Copyright © 2016 Ken Bruen

Cover design by Gretchen Mergenthaler
Author photograph © Rob W. Hart

All rights reserved. No part of this book may be reproduced in any form or by any electronic or mechanical means, including information storage and retrieval systems, without permission in writing from the publisher, except by a reviewer, who may quote brief passages in a review. Scanning, uploading, and electronic distribution of this book or the facilitation of such without the permission of the publisher is prohibited. Please purchase only authorized electronic editions, and do not participate in or encourage electronic piracy of copyrighted materials.

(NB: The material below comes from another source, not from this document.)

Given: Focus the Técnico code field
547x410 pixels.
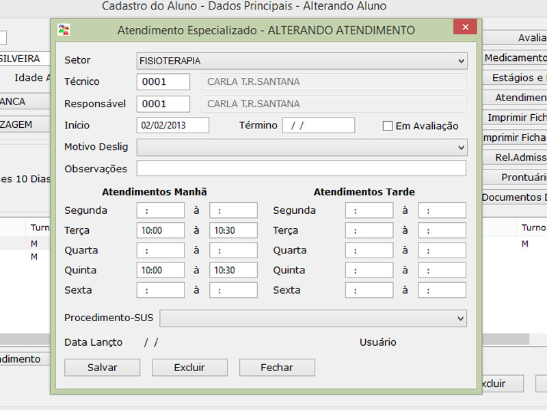Looking at the screenshot, I should [163, 82].
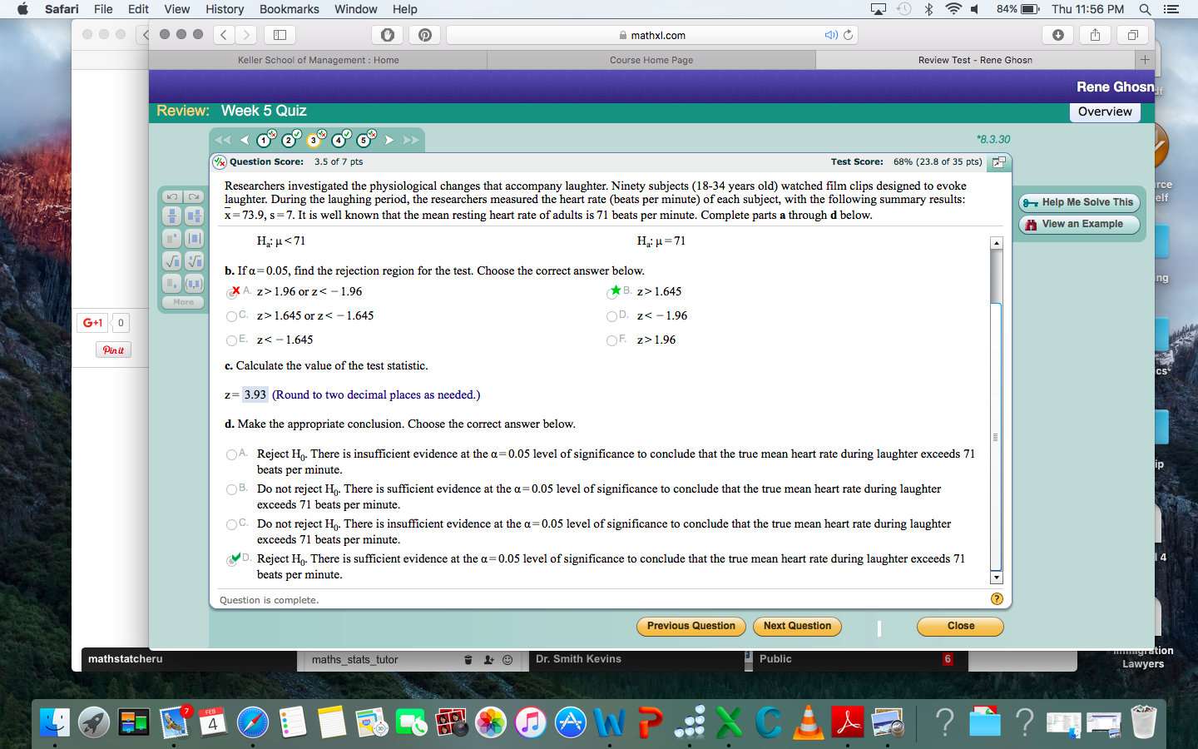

Your support of the author’s rights is appreciated. Any member of educational institutions wishing to photocopy part or all of the work for classroom use, or anthology, should send inquiries to Grove Atlantic, 154 West 14th Street, New York, NY 10011 or
[email protected]
.

Published simultaneously in Canada

Printed in the United States of America

FIRST EDITION

ISBN 978-0-8021-2546-0

eISBN 978-0-8021-8969-1

The Mysterious Press

an imprint of Grove Atlantic

154 West 14th Street

New York, NY 10011

Distributed by Publishers Group West

groveatlantic.com

16 17 18 19 10 9 8 7 6 5 4 3 2 1

For

Aine and David O Connor

Heroic in a gentle way

and

Marvin Minkler

A true star

Lance Armstrong: “Everybody wants to know what I’m on. What am I on? I’m on my bike, busting my balls six hours a day. What are you on?”

“Grammar!”

Tom Darcy was giving it large about van Graal, the new manager of Man United. He wasn’t shouting.

Yet.

But he was very loud and verging on aggressive. Like this:

“You have to remember Ferguson wasn’t successful when he started.”

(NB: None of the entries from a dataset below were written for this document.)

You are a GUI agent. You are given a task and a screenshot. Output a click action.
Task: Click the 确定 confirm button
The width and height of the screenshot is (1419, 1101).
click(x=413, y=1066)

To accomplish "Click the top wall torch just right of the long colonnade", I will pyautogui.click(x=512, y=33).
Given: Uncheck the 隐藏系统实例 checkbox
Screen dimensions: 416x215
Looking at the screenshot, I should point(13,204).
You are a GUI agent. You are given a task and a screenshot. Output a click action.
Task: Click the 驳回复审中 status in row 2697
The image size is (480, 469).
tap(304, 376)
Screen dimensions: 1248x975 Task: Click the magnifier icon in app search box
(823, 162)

His companion, a small man with a small tone, nodded, staring into his pint, hoping it might help.

It didn’t.

Darcy finished his third Jameson, belched, said,

“See, managers
do be
playing the long game.”

A man farther along the bar, dressed in a black denim shirt, black jeans, visibly blanched. He had a long slender face with a slight scar above the right eye and it seemed to twitch now in annoyance. He lifted his tonic water, took a bitter sip. He wanted a double gin but it could wait. Duty must. Darcy said, more roared,

“Gotta point Percy at the porcelain.”

The man didn’t look but he was fairly sure that Darcy winked. He took a deep breath then followed Darcy. Darcy was zipping up then moved to wash his large hands. He clocked the man enter but he knew not to make eye contact in a men’s lavatory.

Thought,

“WTF?”

As the man stood right by the basin, he snapped,

“Help yah?”

(Not full on but enough to let menace spill over the tone.)

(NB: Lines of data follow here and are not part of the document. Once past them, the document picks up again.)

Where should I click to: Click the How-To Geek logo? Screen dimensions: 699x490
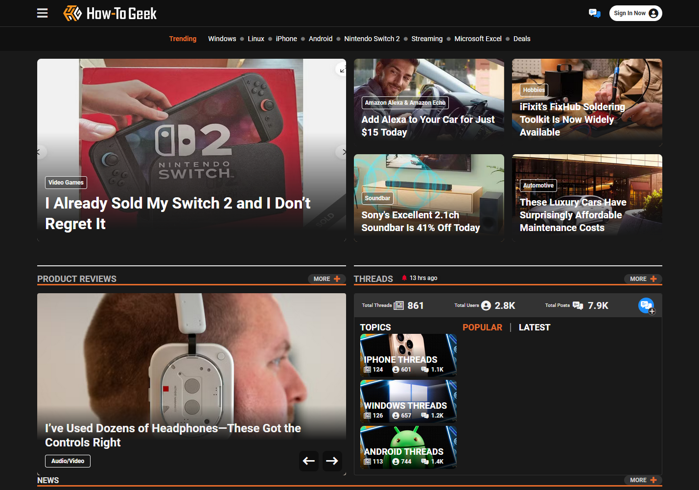110,13
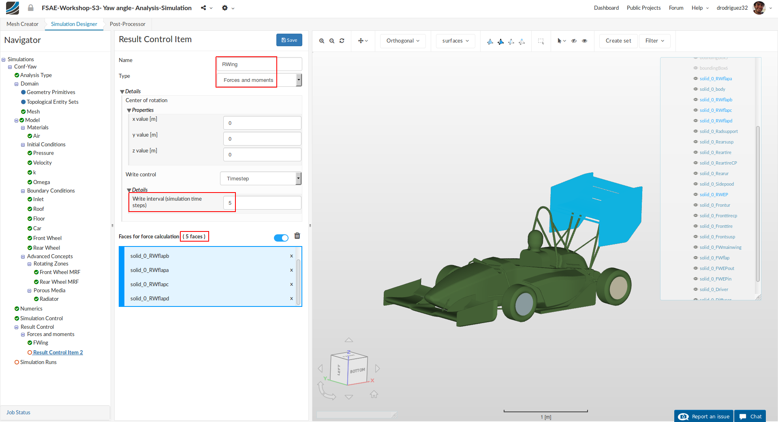
Task: Remove solid_0_RWflapb from the face list
Action: tap(291, 256)
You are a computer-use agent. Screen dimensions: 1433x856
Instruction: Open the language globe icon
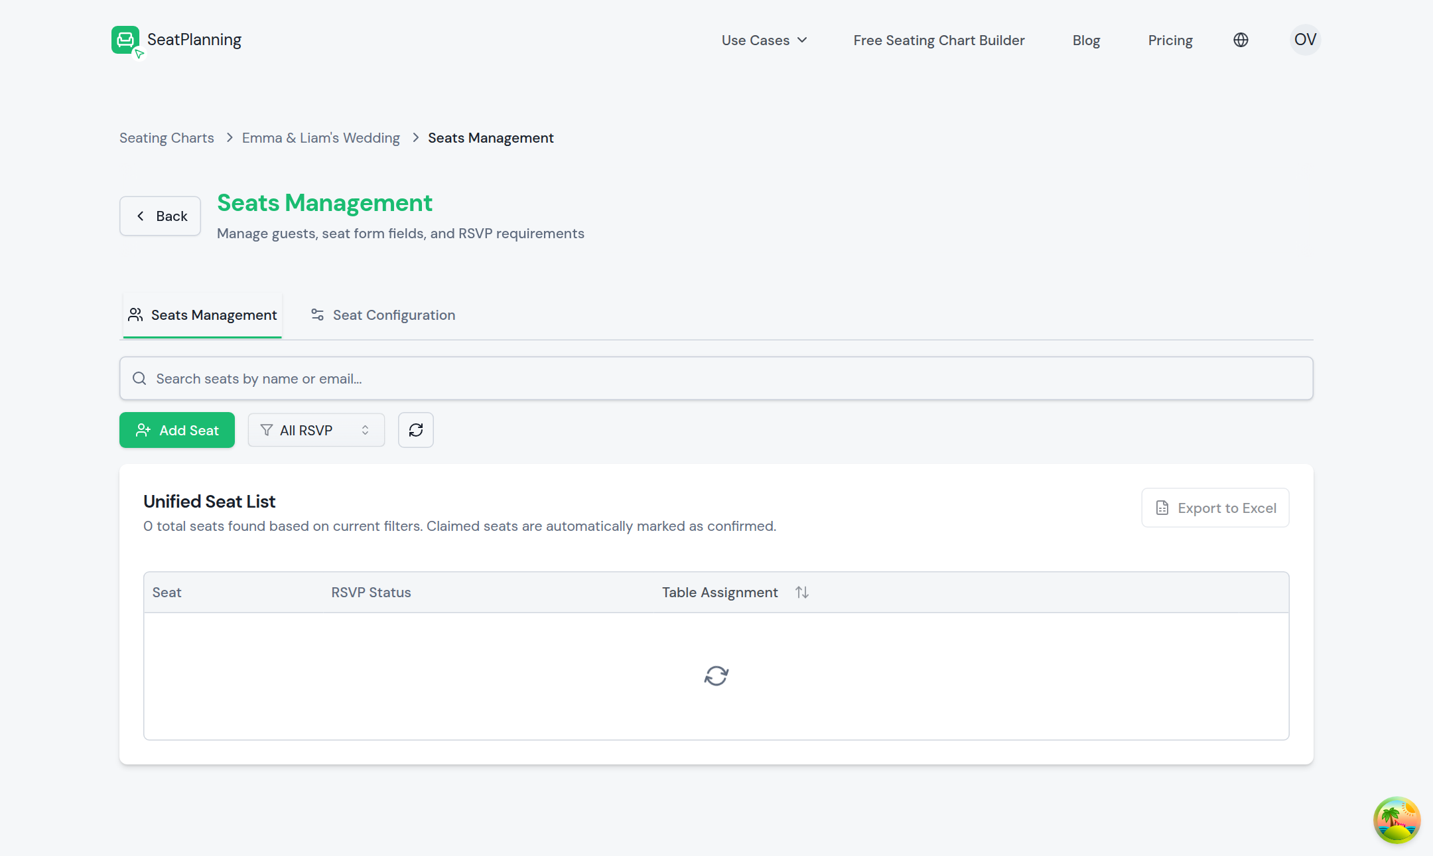pos(1241,40)
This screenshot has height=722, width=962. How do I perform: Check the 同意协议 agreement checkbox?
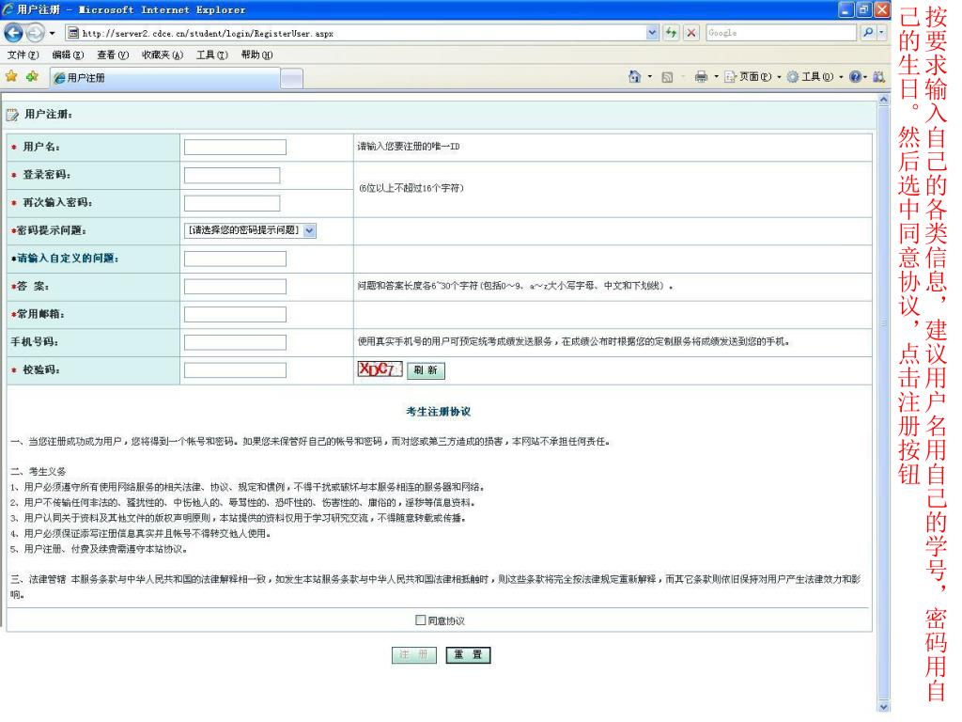click(421, 620)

The man seemed to focus, as if collating thoughts, then,

“The Yahoos that make up this city, they can tell you the offside rule but as to what a split infinitive is? Forget it. Now when you were rather haranguing your comrade at the bar, you said …”

He paused, as if ensuring he got it correct, then,


Do be
!”

Darcy laughed, a mix of relief and disbelief, this punter was simply another nutter in a city chockablock with madness. He leaned back, mocked,

“Dooby do bee do.”

The man lashed out with his right hand, throwing Darcy back against the wall, intoned,

“You cretin, you mock? Grammar is with us from the fifth century BC, from India. You probably think the great subcontinent gave us bus conductors and curry. When language is corrupted, it is but a small step to chaos. Look at

X Factor

Fifty Shades of Grey

chick lit

and …”

He had to catch a breath, such was his indignation, then,

“Texting.”

He grabbed Darcy by his hair and began to systematically smash his face against the porcelain bowl, and in an almost singsong voice, said,


I
before
e
but not after …”

He was still reeling off the rules as his hand released the limp body, which slid to the floor. He looked down at it, as if surprised to see it, then, sighing, pulled himself together, said,

“The center cannot hold.”

He took a single white card from his jacket, laid it almost reverently atop the destroyed face. It had one letter, in bold black:

A

Extra adverbs, used for emphasis, are called intensifiers.

E.g…. he was very dead.

 

Superintendent Clancy was as close to apoplexy as it is possible to get short of a brain hemorrhage. Lined before him was the Murder Unit. Among them was the newly promoted Sergeant Ni Iomaire, Ridge. A former ally of Jack Taylor, a rarity in the Guards, openly gay and feisty. Her friendship/alliance with Jack had cost her dear in the past but two years of no contact had fast-tracked her career. Behind her back, she was called, to rhyme with
Inspector Gadget
,

Inspector Faggot.

Clancy too had once been a close friend of Jack’s but was now his archenemy. He roared at the collected detectives,

“A second murder, the week before the Galway Races?”

The Races mattered; the killings, not so much. He said,

“And the only lead is the cards he leaves on the bodies?”

He had to check his notes, read,

“An
a
and an
e
? The sweet Jesus is that about?”

Ridge said,

“Vowels, sir.”

He gave her the Look. He’d picked it up from watching
The Armstrong Lie.
He said in an icy low tone,

“Don’t fucking tell me he’s working through the vowels?”

Pause.

“Is he going to start on the frigging consonants next?”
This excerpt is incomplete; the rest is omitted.